In addition to bacterial vectors, viral vector-mediated vaccines against HPV oncoantigens are also tested for cancer therapy. Decades ago, a live recombinant vaccinia virus vaccine encoding HPV16 and 18 E6 and E7 oncoproteins, also known as TA-HPV, induced a specific cytotoxic T-cell response in three patients and eliminated tumors of two patients at 15 and 21 months after vaccination (134). Furthermore, TA-HPV was shown to reduce HPV-associated lesion size and to stimulate HPV 16 E6 and E7-specific T-cell immunity in patients with HPV-16+ vulval intraepithelial neoplasia (VIN) grade III and a single patient with HPV-16+ vaginal intraepithelial neoplasia (VAIN) grade (135). In addition to vaccinia virus, a replication-deficient adenovirus-encoding fusion vaccine consisting of calreticulin (CRT) and HPV16 E7 can also eliminate E7-expressing tumors in mice (136). Other kinds of chimeric vaccines mediated by viruses, such as adenovirus vaccine encoding hepatitis B virus surface antigen (HBsAg) and HPV16 E7 proteins as well as alphavirus vaccine encoding recombinant Semliki Forest virus (rSFV) particles and HPV16 E6/E7, can increase anti-HPV E7 antibody and cytotoxic T-cell responses in mice (137–139). Importantly, a clinical study showed that a modified vaccinia virus Ankara (MVA)-based vaccine, which has a suspension of MVATG8042 particles with attenuated recombinant MVA that carry sequences encoding modified HPV-16 E6/E7 and human IL-2, also referred to as TG4001, can clear both HPV16 DNA and mRNA, with no recurrence of high-grade lesions one year after treatment in patients with CIN 2/3 (140). In addition to HPV E6 and E7, HPV E2 was also used in an MVA-based vaccine and the results demonstrated a strong therapeutic effect via stimulating the immune system in a phase III clinical study for the treatment of HPV-induced anogenital intraepithelial lesions (141).
Peptide/Protein-Based Therapeutic Vaccines
Another important kind of vaccine is peptide/protein-based vaccine.

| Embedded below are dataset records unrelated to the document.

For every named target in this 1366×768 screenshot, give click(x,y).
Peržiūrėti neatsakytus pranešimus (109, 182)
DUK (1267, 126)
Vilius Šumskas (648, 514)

Those antigens derived from HPV can be processed by dendritic cells and presented on MHC class I/II molecules, which further can stimulate CD8+ or CD4+ T cell responses (142). They are safe, stable, and easy to produce, but they have poor immunogenicity. A clinical study showed that HPV16-synthetic long-peptide (SLP) vaccination combined with standard carboplatin and paclitaxel (CarboTaxol) chemotherapy can significantly improve immunity via fostering robust T-cell responses (143). Other several HPV16 peptide-based vaccines, such as TA-CIN (a subunit vaccine composed of HPV16 E6E7L2 fusion protein) (144), PepCan (a therapeutic HPV vaccine containing four synthetic peptides covering HPV-16 E6 and Candin) (145) and GTL001 (a therapeutic HPV protein vaccine targeting both HPV16 and HPV18) (146) showed remarkable potentialities for HPV-positive malignancies. Recently, a well-documented HPV-E7 SLP) therapeutic vaccine was performed to conjugate to ultra-small polymeric nanoparticles (NP), thus enhancing their antitumor efficacy in different HPV-positive tumor-bearing animal models. This synergetic effect is due to a larger pool of E7-specific CD8+ T cells with increased anti-tumor efficacy induced by conjugated E7 SLPs than unconjugated ones. A robust infiltration of CD8+ T cells was also observed at the tumor site treated with conjugated E7 SLPs; however, concomitant accumulation of regulatory T cells (Tregs) did not occur, leading to a higher CD8+ T-cell to Treg ratio. The NP-E7 SLPs thus exemplify a “solid-phase” antigen delivery strategy that can be more effective to treat viruses-related tumors than a conventional free-peptide (“liquid”) vaccine (147). These results highlight the potential of using therapeutic vaccination against solid tumors like HPV-induced cancers.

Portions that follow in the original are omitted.